Perhaps you will be relieved to know that this isn't just another of those columns by some cranky old baseball purist who used to love the All-Star Game but now hates the All-Star Game.
Nope, not from me.
I've always hated it.
Hated it when I was 7, and hate it at 57, and hate it that the mid-summer bummer is about to trash the gentle, soothing rhythms of another baseball season for no compelling reason that I've ever been able to identify.
After all this time, the rudeness of the interruption remains my primary objection. Thanks to this ill-advised pseudo-spectacle, there will be no baseball games Monday, which is bad, and if it's not bad enough, there will be no baseball games Wednesday, which is borderline intolerable. In the case of the Pirates, after a rub-a-dub today against the Cubs, there will be no game until Friday. In the baseball memory of most fans born after 1987, any four-day interruption in Pirates baseball is considered a blessed event, but not this year.
Do you really want to take a four-day break from watching manager Clint Hurdle's team just to see how many New York Yankees can avoid flying to Phoenix?
Derek Jeter felt well enough on New York's just-ended road trip to set up his 3,000th-hit coronation at Yankee Stadium by the weekend, but announced Friday he wouldn't be at the All-Star Game.
He would rather rest, he said.
That's the honest truth, I'm positive, but it's a hell of a thing to say to the people who punched and/or clicked 4,536,386 All-Star ballots on the now erroneous assumption that No. 2 wanted to be there. Instead of punching The Official MLB All-Star Ballot Brought To You By Sprint, they should have been using the official ballot brought to you by Sominex, listing the people who would rather rest.
No sooner did Jeter bail than A-Fraud Rodriguez decided he would be better served getting his various infirmities ready for the second half of the season. He's right, of course, but A-Fraud's sudden issuing of regrets smacks of baseball's classical post-modern "I ain't goin' if he ain't goin'" ethos, a phenomenon that might be better described as ego-flatulence.
Too bad Manny Ramirez is in Spain somewhere. I would love to hear why he would rather not be in Arizona Tuesday night at Chase Field.

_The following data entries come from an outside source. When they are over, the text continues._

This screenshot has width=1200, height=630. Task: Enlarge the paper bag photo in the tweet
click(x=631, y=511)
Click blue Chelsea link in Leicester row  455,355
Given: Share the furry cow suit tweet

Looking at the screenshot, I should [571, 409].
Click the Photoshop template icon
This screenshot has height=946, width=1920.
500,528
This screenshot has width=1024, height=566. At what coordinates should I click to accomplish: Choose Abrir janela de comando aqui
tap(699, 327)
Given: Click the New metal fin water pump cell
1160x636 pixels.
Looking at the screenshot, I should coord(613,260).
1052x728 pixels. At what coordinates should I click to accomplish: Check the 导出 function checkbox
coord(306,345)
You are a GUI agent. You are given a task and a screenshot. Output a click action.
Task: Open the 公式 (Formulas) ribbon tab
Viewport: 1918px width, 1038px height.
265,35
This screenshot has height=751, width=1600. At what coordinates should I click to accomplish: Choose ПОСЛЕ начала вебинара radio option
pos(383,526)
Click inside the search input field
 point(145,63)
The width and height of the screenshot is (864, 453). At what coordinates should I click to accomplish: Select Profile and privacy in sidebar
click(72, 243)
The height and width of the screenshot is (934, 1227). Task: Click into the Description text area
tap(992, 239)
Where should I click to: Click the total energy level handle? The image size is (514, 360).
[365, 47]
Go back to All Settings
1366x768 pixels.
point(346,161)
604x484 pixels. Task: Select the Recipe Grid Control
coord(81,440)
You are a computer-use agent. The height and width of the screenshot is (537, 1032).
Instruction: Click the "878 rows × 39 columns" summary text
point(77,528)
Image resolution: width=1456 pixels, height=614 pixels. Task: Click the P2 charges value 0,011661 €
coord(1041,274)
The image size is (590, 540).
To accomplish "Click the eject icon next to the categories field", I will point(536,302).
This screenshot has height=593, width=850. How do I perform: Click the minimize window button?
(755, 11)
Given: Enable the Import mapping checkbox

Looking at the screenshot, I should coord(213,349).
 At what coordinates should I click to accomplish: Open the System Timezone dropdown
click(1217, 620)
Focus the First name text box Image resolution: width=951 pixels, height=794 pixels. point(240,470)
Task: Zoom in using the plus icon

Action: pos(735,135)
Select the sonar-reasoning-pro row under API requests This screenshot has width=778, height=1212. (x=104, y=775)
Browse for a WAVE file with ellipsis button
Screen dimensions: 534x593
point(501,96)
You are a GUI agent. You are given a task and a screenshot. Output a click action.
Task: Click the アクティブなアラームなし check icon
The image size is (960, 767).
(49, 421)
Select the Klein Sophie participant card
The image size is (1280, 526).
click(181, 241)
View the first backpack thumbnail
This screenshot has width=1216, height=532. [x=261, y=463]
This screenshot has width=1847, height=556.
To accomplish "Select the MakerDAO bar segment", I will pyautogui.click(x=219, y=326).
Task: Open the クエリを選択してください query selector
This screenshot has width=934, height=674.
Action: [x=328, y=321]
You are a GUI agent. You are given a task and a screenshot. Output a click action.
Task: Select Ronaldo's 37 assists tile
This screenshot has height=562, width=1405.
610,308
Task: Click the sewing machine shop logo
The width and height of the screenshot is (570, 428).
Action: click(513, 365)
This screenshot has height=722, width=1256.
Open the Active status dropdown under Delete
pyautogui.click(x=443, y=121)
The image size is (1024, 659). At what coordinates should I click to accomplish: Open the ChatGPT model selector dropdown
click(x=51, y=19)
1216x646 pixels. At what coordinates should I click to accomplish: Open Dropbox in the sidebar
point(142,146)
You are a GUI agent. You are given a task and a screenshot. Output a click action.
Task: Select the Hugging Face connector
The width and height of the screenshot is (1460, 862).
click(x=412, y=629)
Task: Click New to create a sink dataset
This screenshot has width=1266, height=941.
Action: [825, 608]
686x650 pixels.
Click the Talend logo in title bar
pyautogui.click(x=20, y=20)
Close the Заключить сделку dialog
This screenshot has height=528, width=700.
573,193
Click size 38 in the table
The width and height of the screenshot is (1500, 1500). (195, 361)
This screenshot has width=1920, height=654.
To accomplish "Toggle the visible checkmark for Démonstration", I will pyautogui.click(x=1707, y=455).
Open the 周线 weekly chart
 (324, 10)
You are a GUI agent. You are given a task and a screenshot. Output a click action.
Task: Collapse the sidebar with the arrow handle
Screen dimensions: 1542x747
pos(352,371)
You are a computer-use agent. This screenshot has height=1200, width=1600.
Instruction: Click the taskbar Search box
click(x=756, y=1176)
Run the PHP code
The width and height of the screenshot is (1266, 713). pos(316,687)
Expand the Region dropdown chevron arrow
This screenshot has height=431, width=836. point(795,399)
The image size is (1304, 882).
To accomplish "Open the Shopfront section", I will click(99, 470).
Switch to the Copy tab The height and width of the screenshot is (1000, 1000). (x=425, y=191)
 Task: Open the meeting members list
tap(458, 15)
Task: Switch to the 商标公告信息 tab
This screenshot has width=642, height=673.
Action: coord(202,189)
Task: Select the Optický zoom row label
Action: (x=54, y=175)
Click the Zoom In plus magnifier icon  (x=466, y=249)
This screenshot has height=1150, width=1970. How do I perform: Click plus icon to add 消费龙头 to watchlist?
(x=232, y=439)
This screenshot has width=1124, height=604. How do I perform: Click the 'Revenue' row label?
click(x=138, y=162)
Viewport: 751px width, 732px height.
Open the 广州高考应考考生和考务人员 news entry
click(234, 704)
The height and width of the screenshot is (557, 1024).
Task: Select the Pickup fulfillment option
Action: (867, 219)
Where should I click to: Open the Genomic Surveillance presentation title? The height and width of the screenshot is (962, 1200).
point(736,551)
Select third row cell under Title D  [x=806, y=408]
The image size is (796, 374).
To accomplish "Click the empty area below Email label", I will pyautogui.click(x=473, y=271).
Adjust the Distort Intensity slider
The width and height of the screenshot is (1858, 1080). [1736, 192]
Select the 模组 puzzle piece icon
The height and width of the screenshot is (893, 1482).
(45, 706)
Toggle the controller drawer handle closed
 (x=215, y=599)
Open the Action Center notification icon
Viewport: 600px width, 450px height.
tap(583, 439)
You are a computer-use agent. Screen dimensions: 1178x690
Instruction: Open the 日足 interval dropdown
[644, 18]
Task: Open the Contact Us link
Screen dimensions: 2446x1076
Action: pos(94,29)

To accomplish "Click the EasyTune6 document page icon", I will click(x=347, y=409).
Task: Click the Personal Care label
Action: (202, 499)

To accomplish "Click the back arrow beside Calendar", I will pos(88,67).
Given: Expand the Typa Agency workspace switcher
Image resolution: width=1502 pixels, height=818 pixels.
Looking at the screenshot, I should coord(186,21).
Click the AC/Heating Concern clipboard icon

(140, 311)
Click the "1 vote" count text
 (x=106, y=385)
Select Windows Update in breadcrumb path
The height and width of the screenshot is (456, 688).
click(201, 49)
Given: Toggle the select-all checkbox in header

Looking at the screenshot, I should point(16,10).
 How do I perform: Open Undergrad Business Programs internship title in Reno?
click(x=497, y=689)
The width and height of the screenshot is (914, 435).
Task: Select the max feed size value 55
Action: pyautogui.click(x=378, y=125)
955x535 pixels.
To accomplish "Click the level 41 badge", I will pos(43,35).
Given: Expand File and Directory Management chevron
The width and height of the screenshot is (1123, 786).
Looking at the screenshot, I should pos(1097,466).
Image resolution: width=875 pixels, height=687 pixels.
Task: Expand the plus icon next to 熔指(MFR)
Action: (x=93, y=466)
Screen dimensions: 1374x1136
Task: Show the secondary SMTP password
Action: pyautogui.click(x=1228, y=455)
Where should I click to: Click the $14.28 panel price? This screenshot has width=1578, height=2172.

Not that Jeter deserved to go anyway, by the way. He was hitting .257 at the weekend with two homers and 22 RBIs, and no league that should exist has room for that on an All-Star team.
As Howard Cosell once famously said of the sporting audience, "Don't listen to the crowd; they know nothing."
This is why Bob Costas should just pick the All-Star teams. Or, if Costas is busy, Jennifer Lopez. It really doesn't matter because if the All-Star Game has proven anything, it's that the wrong combination of people are playing in it no matter how they are selected.
The fans' balloting track record is almost hysterically bad, but do not pine for the era when the players, coaches, and managers picked the teams, because then as now, the capability of that electorate is dubious at best.
Asked in his office the other day a question about scoreboard watching, of all things, Hurdle shrugged and said, "We've probably got some guys who look at the scoreboard every time it flips, and we've probably got some guys who don't even know we have a scoreboard out there."
We laughed, as we sometimes do at the truth. You want to hand All-Star ballots to the guys who are unaware that there's a scoreboard at PNC Park?
The current selection system is multi-tiered and includes fan balloting for starting lineups, player balloting for pitchers and some reserves, and a manager's prerogative to fill holes and make sure every club is represented. One closed-door meeting of the California Prune Advisory Board would likely yield very similar results.
One problem -- and seriously, no one column could even enumerate the problems with the All-Star Game -- is roster size. When the National League All-Star team is bigger than the crowd at a Marlins game, it's small wonder that players feel snubbed when they're not included.
I would be for eliminating a lot of the late suspense. Baseball should release the names of a few dozen players daily, beginning on opening day, who have been eliminated from All-Star consideration for various arbitrary reasons.
Here's a sample, because I'm ever helpful.
Anyone who hits into a triple play is eliminated immediately, as is anyone wearing a number in the 60s, which, I know, eliminates the entire Pirates offensive line (No. 62 Josh Harrison, No. 63 Chris Leroux, No. 65 Tony Watson and No. 69 Eric Fryer). Anyone who sneezes himself onto the disabled list (such as Cardinals pitcher Brian Tallet) is eliminated, as is anyone caught wearing a Kansas City Royals uniform. Finally, eliminate any batter found to be routinely exceeding the industry standard for fastening and unfastening his batting gloves, the standard currently being 14 times per at-bat.